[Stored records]
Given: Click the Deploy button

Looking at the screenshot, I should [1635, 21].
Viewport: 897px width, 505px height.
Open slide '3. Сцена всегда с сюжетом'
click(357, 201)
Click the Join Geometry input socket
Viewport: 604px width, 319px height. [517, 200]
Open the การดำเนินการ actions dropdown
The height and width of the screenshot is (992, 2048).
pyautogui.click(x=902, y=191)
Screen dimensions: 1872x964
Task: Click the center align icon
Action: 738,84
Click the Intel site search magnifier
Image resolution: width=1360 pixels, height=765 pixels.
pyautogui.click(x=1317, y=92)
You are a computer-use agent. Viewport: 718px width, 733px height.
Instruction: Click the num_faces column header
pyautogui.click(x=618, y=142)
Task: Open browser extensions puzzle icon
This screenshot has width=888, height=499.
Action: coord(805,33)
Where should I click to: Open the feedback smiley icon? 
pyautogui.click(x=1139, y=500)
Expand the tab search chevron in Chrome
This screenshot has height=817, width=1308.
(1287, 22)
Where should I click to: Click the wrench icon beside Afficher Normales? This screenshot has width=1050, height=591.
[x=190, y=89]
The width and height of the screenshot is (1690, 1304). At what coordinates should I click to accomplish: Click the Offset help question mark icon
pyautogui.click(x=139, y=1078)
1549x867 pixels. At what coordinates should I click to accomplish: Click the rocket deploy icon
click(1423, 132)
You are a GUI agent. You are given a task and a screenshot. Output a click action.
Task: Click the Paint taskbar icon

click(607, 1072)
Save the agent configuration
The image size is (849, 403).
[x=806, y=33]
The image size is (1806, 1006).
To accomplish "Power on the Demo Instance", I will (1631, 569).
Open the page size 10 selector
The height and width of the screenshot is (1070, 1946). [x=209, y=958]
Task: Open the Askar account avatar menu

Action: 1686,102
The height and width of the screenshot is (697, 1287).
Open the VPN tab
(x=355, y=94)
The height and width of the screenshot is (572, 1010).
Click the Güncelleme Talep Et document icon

### [TRY IT]
Find where "Instruction: Click the" occurs in the data, and please write out that line through the last line exactly, with nothing else.

### [WRITTEN SOLUTION]
Instruction: Click the num_faces column header
pyautogui.click(x=618, y=142)
Task: Open browser extensions puzzle icon
This screenshot has width=888, height=499.
Action: coord(805,33)
Where should I click to: Open the feedback smiley icon? 
pyautogui.click(x=1139, y=500)
Expand the tab search chevron in Chrome
This screenshot has height=817, width=1308.
(1287, 22)
Where should I click to: Click the wrench icon beside Afficher Normales? This screenshot has width=1050, height=591.
[x=190, y=89]
The width and height of the screenshot is (1690, 1304). At what coordinates should I click to accomplish: Click the Offset help question mark icon
pyautogui.click(x=139, y=1078)
1549x867 pixels. At what coordinates should I click to accomplish: Click the rocket deploy icon
click(1423, 132)
You are a GUI agent. You are given a task and a screenshot. Output a click action.
Task: Click the Paint taskbar icon

click(607, 1072)
Save the agent configuration
The image size is (849, 403).
[x=806, y=33]
The image size is (1806, 1006).
To accomplish "Power on the Demo Instance", I will (1631, 569).
Open the page size 10 selector
The height and width of the screenshot is (1070, 1946). [x=209, y=958]
Task: Open the Askar account avatar menu

Action: 1686,102
The height and width of the screenshot is (697, 1287).
Open the VPN tab
(x=355, y=94)
The height and width of the screenshot is (572, 1010).
Click the Güncelleme Talep Et document icon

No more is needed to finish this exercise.